With just days left before the November 5th election, the battle over Propositions B and C has been raging in mailboxes, editorial pages and cable television ads across the City for what seems like an eternity. And yet, for all the noise, many voters remain confused about what exactly they are voting on and why it even matters.
The basic issue is quite simple: Should long-standing height limits along the waterfront be lifted to allow development of 134 units of luxury housing on the Embarcadero? Proponents say the benefits of the project – increased tax revenue, new open space, greater-than-required contributions to the City’s affordable housing fund – justify the proposed zoning change. Opponents have a number of concerns – the obscene unaffordability of the residential units, the fact that most of the promised “open space” will not, in fact, be open to the public, potential damage to a nearby sewer line carrying 20 million gallons of raw sewage a day – but in my mind, the main issue remains the height limits and the precedent lifting them establishes for other projects up and down the Embarcadero, and elsewhere in the City.
Ever since the Fontana Towers went up back in the early 1960s, sparking a citizen revolt against Bay-front overdevelopment, successive generations of San Franciscans have watchfully guarded our waterfront to prevent similar conversions of public views for private benefit. Developers have, for the intervening decades, chafed against the City’s strict waterfront height limits, but those height limits have nevertheless held, at least until now.
Last June, by an 8-3 vote (with Supervisors Avalos, Campos and Chiu in opposition), the Board of Supervisors gave final approval for 8 Washington, lifting the height limits for the project from 84 to 136 feet. By early August of last year, project opponents had gathered more than 31,000 signatures to qualify a referendum for this year’s ballot. That referendum measure would become Proposition C. A “yes” vote approves the project; a “no” vote disapproves it.
Based on early polling showing that the referendum measure would likely succeed in killing the project, the developers put forward a second ballot measure (which would become Proposition B) to allow them to emphasize its alleged public benefits and give them a better shot at winning the voters’ approval. And here’s the annoying thing for project opponents: even if C loses overwhelmingly, it won’t matter if B passes. If the “yes” position on either B or C wins, the project is approved, and the height limits are raised.
I care about waterfront views, and I do not think the public benefits of the 8 Washington project justify loosening our waterfront height limits.

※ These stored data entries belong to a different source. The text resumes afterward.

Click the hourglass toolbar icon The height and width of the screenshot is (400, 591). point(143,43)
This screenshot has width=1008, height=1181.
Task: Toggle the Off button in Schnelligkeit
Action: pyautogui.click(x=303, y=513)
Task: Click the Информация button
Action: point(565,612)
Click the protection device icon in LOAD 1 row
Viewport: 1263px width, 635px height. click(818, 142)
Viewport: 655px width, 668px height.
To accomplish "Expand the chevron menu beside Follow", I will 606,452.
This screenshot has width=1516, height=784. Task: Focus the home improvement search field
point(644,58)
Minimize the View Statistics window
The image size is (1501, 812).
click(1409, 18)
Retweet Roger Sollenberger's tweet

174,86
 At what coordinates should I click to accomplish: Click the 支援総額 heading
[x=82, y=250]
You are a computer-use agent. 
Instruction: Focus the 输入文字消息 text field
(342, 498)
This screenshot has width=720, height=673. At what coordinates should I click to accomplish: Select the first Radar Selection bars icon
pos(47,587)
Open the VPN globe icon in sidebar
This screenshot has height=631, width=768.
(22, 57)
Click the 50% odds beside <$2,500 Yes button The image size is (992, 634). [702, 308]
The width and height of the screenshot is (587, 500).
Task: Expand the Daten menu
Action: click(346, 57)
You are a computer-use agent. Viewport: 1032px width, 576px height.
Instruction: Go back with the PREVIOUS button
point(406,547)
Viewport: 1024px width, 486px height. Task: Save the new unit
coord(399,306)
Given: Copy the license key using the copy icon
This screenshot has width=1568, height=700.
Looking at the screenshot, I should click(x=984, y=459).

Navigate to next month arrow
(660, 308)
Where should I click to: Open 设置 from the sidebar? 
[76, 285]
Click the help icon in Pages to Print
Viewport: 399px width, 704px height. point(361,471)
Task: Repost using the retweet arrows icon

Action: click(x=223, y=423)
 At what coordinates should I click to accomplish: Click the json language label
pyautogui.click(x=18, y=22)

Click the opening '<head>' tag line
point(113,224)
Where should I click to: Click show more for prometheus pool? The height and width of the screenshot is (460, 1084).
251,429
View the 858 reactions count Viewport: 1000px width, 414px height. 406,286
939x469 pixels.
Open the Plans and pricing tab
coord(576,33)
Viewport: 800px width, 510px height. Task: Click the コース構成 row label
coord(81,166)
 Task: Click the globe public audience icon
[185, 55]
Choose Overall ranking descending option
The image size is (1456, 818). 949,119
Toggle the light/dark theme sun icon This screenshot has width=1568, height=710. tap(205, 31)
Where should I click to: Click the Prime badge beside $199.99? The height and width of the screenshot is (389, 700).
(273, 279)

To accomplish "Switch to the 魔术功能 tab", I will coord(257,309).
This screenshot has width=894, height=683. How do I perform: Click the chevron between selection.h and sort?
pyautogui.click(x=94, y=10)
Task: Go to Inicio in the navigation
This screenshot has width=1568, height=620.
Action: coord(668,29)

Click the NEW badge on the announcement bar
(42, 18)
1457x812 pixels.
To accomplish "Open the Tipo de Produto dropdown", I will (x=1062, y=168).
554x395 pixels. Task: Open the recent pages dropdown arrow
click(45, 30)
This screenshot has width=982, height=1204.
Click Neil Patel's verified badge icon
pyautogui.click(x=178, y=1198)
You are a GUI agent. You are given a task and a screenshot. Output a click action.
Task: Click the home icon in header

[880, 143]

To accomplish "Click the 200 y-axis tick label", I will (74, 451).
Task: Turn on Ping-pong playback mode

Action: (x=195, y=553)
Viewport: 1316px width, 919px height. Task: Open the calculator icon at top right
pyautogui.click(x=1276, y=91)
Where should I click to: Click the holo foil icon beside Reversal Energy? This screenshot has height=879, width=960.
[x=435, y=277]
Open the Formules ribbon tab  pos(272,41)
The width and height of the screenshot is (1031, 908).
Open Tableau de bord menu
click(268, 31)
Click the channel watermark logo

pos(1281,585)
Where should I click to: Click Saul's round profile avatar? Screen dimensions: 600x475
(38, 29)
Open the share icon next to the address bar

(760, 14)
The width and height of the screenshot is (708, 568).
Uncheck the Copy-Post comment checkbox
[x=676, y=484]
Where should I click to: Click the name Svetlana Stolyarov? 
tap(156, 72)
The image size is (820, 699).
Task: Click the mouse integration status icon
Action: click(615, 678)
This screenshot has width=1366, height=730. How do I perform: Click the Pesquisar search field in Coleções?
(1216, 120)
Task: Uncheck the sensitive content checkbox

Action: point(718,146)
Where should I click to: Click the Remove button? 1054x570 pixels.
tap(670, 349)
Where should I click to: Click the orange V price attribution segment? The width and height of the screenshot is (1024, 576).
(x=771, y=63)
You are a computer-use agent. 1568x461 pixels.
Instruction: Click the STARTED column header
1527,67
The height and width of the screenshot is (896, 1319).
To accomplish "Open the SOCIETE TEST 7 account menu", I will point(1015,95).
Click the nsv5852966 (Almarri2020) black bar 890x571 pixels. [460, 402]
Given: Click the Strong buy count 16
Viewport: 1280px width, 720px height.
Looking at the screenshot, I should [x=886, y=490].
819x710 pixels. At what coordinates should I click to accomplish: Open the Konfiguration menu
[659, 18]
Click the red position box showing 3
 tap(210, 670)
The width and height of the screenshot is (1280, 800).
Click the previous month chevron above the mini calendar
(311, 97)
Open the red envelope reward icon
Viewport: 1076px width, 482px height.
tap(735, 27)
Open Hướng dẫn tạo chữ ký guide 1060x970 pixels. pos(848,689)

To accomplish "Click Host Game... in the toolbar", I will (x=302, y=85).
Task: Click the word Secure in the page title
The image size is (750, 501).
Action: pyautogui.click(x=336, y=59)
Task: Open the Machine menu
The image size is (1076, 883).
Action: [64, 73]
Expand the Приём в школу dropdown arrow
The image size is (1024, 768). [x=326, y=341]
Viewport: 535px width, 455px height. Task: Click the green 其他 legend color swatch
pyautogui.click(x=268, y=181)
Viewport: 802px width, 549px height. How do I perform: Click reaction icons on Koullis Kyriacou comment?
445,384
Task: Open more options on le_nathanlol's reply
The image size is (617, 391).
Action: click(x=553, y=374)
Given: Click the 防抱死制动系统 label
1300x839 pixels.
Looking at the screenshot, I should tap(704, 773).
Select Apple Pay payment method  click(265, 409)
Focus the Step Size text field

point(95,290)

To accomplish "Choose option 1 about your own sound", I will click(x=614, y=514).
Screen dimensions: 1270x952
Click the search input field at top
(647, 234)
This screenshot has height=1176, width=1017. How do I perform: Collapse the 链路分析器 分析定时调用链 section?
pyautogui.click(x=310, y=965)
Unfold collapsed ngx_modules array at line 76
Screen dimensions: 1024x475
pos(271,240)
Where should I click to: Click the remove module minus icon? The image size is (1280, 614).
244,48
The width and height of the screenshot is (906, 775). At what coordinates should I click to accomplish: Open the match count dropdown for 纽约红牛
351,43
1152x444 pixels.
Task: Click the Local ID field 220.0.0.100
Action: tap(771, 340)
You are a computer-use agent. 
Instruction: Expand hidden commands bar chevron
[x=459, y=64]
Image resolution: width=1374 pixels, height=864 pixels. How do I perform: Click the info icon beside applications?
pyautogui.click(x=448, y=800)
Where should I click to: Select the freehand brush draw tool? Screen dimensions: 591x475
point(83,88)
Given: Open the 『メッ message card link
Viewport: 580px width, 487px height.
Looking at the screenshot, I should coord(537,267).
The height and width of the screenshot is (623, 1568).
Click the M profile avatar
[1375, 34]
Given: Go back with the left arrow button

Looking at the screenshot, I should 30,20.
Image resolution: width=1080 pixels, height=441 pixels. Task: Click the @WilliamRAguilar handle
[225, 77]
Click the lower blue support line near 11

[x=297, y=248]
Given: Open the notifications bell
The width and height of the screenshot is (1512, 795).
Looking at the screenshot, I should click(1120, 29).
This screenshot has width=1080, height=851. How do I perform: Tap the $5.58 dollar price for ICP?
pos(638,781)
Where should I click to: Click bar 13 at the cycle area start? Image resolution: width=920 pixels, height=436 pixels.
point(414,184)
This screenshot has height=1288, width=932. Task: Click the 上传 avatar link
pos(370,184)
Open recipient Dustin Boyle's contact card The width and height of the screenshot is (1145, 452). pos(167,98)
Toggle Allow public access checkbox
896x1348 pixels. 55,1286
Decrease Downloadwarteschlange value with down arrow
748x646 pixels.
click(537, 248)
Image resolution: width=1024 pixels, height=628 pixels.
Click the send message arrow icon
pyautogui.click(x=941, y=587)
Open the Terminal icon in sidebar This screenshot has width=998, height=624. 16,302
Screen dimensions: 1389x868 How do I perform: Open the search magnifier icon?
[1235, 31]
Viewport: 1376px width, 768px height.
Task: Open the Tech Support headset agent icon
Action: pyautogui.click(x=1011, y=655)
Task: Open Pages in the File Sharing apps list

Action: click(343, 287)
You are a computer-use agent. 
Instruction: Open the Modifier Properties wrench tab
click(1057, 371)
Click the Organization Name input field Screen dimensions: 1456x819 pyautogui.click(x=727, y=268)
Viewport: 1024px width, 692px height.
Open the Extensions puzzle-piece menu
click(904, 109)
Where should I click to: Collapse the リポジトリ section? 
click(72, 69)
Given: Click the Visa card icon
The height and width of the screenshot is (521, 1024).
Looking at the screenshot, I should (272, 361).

But Propositions B and C have implications that extend even beyond the waterfront.
Defeating 8 Washington at the ballot box will send a message to City Hall and the development community that San Franciscans have had enough of a scaldingly hot real estate market, that they expect our elected officials to wake up, realize the recession is over and start demanding that new development – on the waterfront, and elsewhere – meet our City’s needs, rather than the other way around. And, by the same token, if the voters approve this project, our elected officials and the development community will surely receive an equally strong message that today’s San Francisco is a radically changed place, with the lessons of earlier generations long forgotten and its people ready and even eager to sign on to downtown’s dreams.
I know how I’ll be voting: No on B and C.
Rafael Mandelman is a member of the San Francisco Community College Board of Trustees. He is also a partner at Burke, Williams & Sorensen, LLP.